WHEN I WAS 16 years old, my dad taught me how to drive. I sailed down the street in the family sedan with my foot on the accelerator as my dad barked commands to hit the brake. My mother sat in the back seat, clenching her teeth in fear.
This memory came flashing back to me the other night on Mount Royal Avenue as I told the driver of our station wagon, my 16-year old son, to "Slow down! Slow down! Slow down!"
You experience a welter of emotions when your first-born gets behind the wheel of the family carriage. Fear is right up there. As your vehicle closes in on a car that has stopped sideways in the middle of the street, you tell yourself, "I have had a good life." You press your foot to the floorboard, as if applying the brake. You miss the sideways car. The kid's depth perception turns out to be better than yours. So are his nerves.
Another feeling that pops up during this process is a strange mixture of denial and provincialism. You have this urge to grab your kid and take him back to the small town where you learned to drive. Back where there was virtually no traffic. Back where everything seemed safer. Back where everybody moved at a much slower pace.
But then you find yourself on I-83, in the rain, and the car in front of you has put on its flashers and gone into a crawl. This means your kid has to zip into the fast lane, joining the stream of experienced expressway jockeys. That is when you have to accept that this small-town fantasy is not an option.
During these practice outings I try to remember words of consolation passed along by parents who have recently weathered the experience of a teen-ager getting a driver's license. "Your life will get simpler," one mother told me, explaining that she no longer had to make those late-afternoon pickups at athletic fields or late-night runs to the movies to fetch her now driving daughter. Her husband later confided that he and his wife did have to talk their newly mobile daughter out of driving up to Canada for the weekend to visit a boy she had just met.
I also remember the words of another dad whose son recently became a driver. "You will lie awake at night," he told me, "waiting for the sound of his key turning the lock in the door."
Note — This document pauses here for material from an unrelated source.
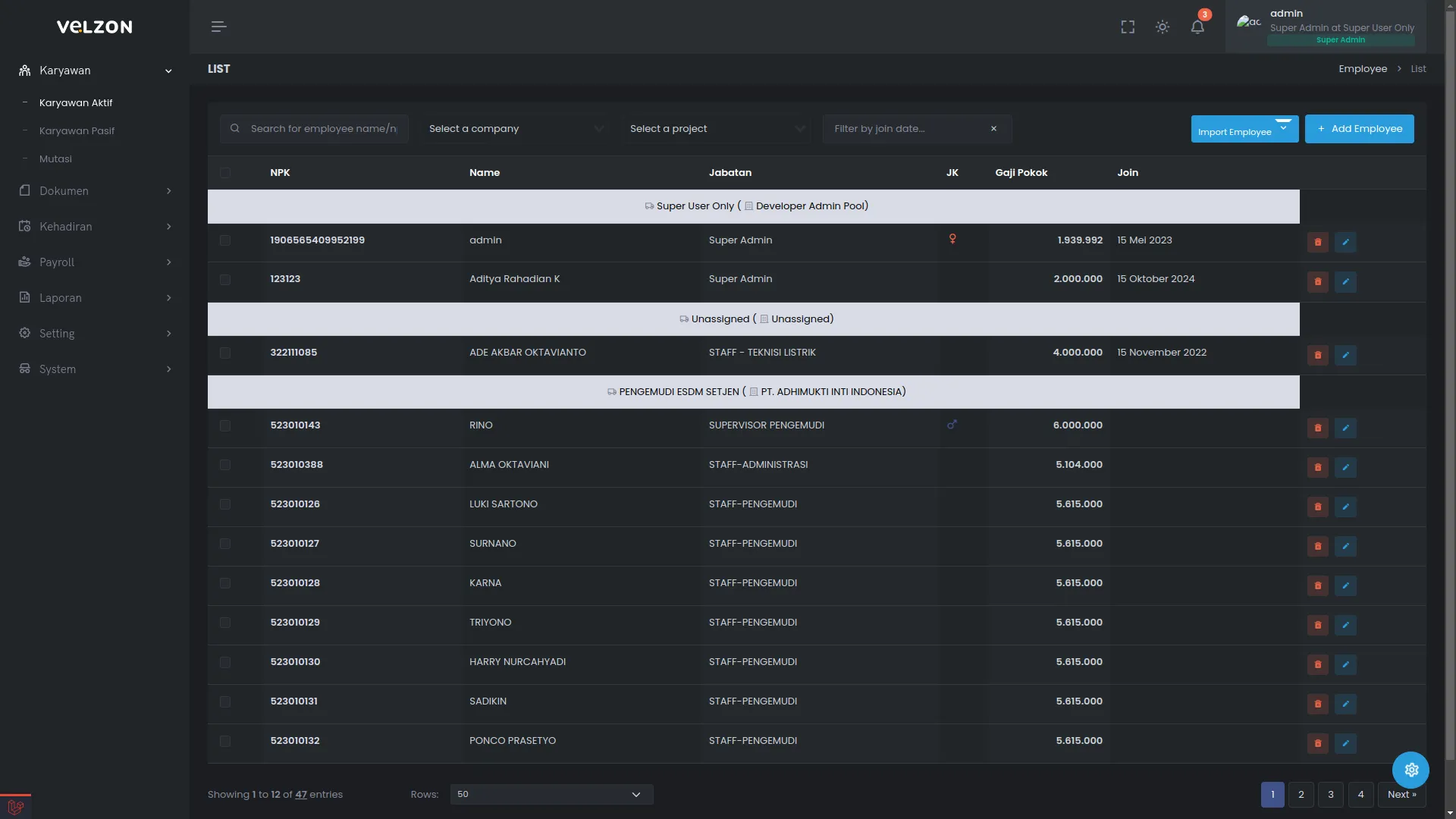1456x819 pixels.
Task: Select checkbox for LUKI SARTONO row
Action: click(x=225, y=504)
I am not teaching my kid to drive, I am supplementing the training he received in a driving school. As someone who believed there is only one correct way to drive -- my way -- at first I was skeptical of the state law saying strangers should instruct my flesh and blood in the art of driving. Now, however, I think it is a good idea.
First of all, communication between parents and their teenagers can be volatile. Teens tend to think their parents are always bossing them around. Parents tend to think their teens aren't heeding words of parental wisdom. Add in those times parents and teens feel like rubbing each other out, and you do not have a good teaching climate.
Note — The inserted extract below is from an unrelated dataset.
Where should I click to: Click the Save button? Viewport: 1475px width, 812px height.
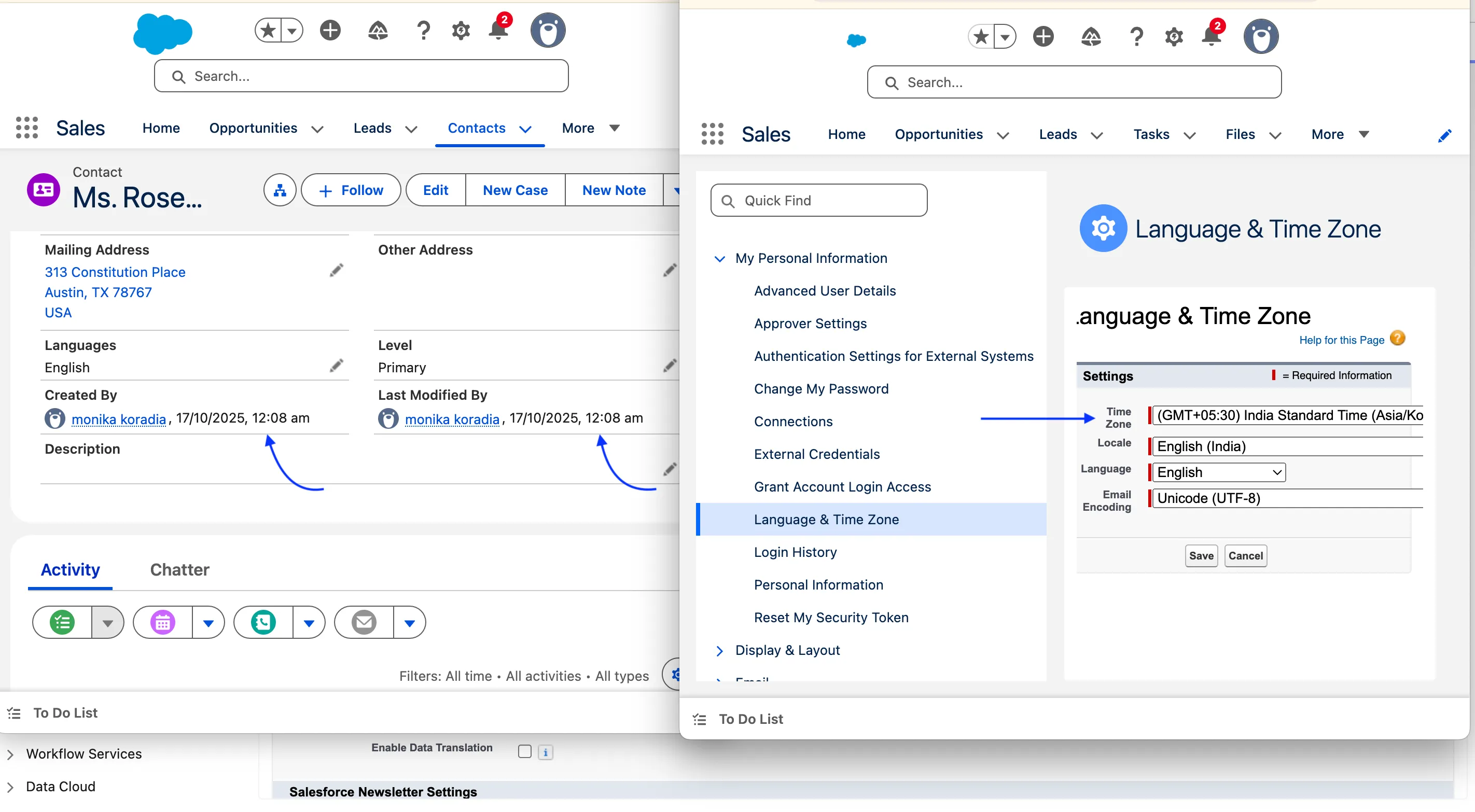point(1201,555)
So I was pleased to cede the duty of passing along some driving basics to Don Johnson and Dick Vitale. The star and the sports announcer appeared in videos shown to my kid's driving school class. Don told the group he was a big believer in wearing seat belts, even though you won't see him wearing any in his "Miami Vice" years. Dick told the fledgling drivers "YOU NEED TO BE CONFIDENT BABY!" Or something like that. I didn't attend the classes.
The driving school experience did teach me something. For example, while sitting in the car watching the class emerge from Town & Country Driving School, I learned that all beginning drivers, not just your kid, look too young to drive. Moreover, I saw that I was not alone. There were other parents waiting in cars for their kids. They, too, are making this leap of faith. They, too, are going to be hit with a massive increase in car insurance premiums.
Now, as I ride around with my son, practicing for the fast approaching day when he goes to the MVA, passes the test, and gets his driver's license, I hear bits of his newfound wisdom. When we began practicing several weeks ago in empty parking lots, I was the sole source of knowledge. But after attending about 10 classes and going out on the road with a driving school instructor, he has become a more confident, better-informed driver.
As a matter of fact he even has pointed out shortcomings in his dad's driving habits. My failure, for example, to come to a complete stop at a stop sign, as is required by state law. My slovenly habit of changing lanes without signaling. I smile tightly at these chastisements and remind myself this learning to drive business can be a two-way street.
The other night as my son and I rolled along, some of the neighborhood kids spotted us. They were surprised to see my son driving. If they only knew how surprised his father was.
We have our good and not-so-good outings. A few hours after narrowly missing the car on Mount Royal, we masterfully negotiated the traffic on Northern Parkway, the parking lot at the Rotunda shopping center and the drive-through window at the Falls Road McDonald's.
"How did it go?" my wife asked when we returned home.
"Pretty good," I replied. "He is getting used to this driving routine. And so, I think, am I."